Good post ! I've only got a medium-sized garden, but I've done what I can to help biodiversity along.
I make sure the garden has lots of undergrowth and wild areas; sure we get weeds, but we also get wildflowers which are bee-friendly, and the undergrowth gives the frogs somewhere to hide. Everything I plant is either edible for humans or bee-friendly.
We have to try to keep the front garden reasonably neat so the house doesn't look like a total squat. So every couple of years I put a thick layer of bark chips down on the front flower bed. I didn't plan it, but it turns out that when it mulches down into the soil, it's the perfect habitat for stag beetle larvae. They're quite rare now in the UK as a whole, but not in our garden !

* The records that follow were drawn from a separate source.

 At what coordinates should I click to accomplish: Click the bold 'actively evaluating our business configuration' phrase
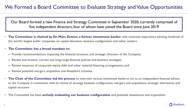click(76, 95)
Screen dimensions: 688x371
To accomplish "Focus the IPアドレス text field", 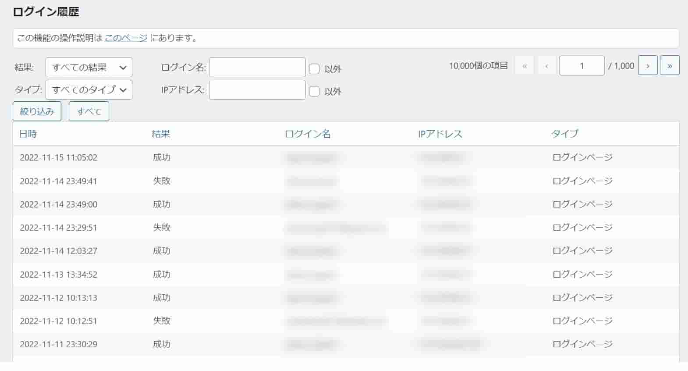I will point(257,90).
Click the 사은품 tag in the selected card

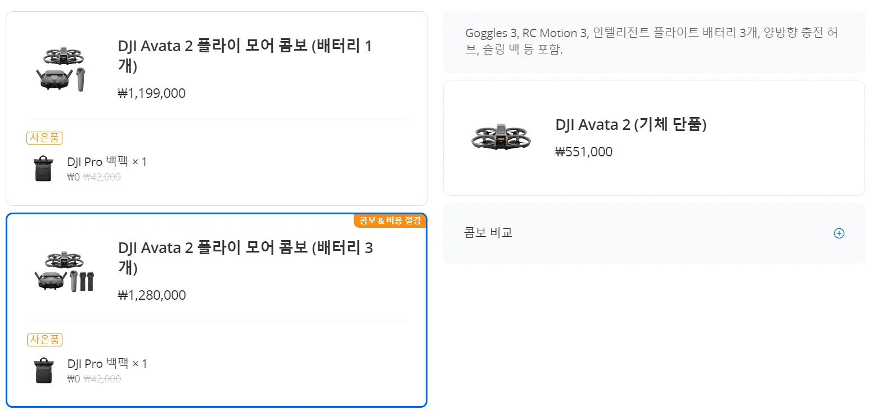pyautogui.click(x=44, y=340)
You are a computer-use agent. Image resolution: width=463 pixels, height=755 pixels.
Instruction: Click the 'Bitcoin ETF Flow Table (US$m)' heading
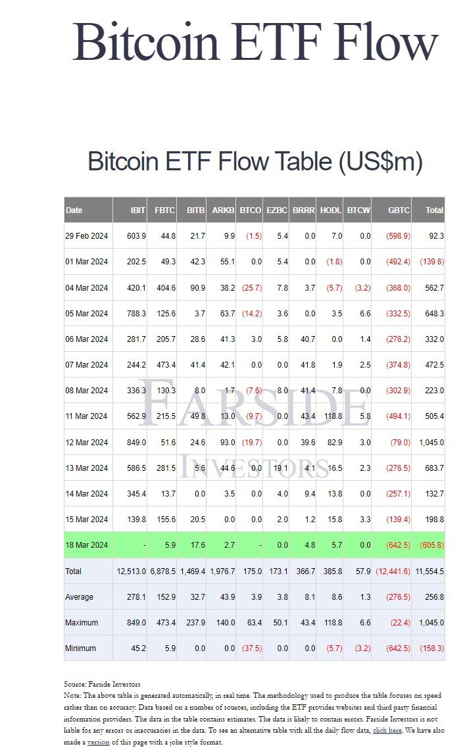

One of the biggest changes I made about 5 years ago was to the roses. We had a terrible problem with blackfly and aphids. I used to spray them two or three times a year with insecticide, and it didn't really help. So one year, I decided to just give up and let nature take it's course. If we lost the roses, we lost the roses. Instead, we had all the sparrows and great tits flying into our garden, eating up the bugs and making nests. We had the best roses for years ! The birds have stayed and been joined by robins, jays and blackbirds. It's lovely looking out of my office window and seeing them all in our own mini bird sanctuary !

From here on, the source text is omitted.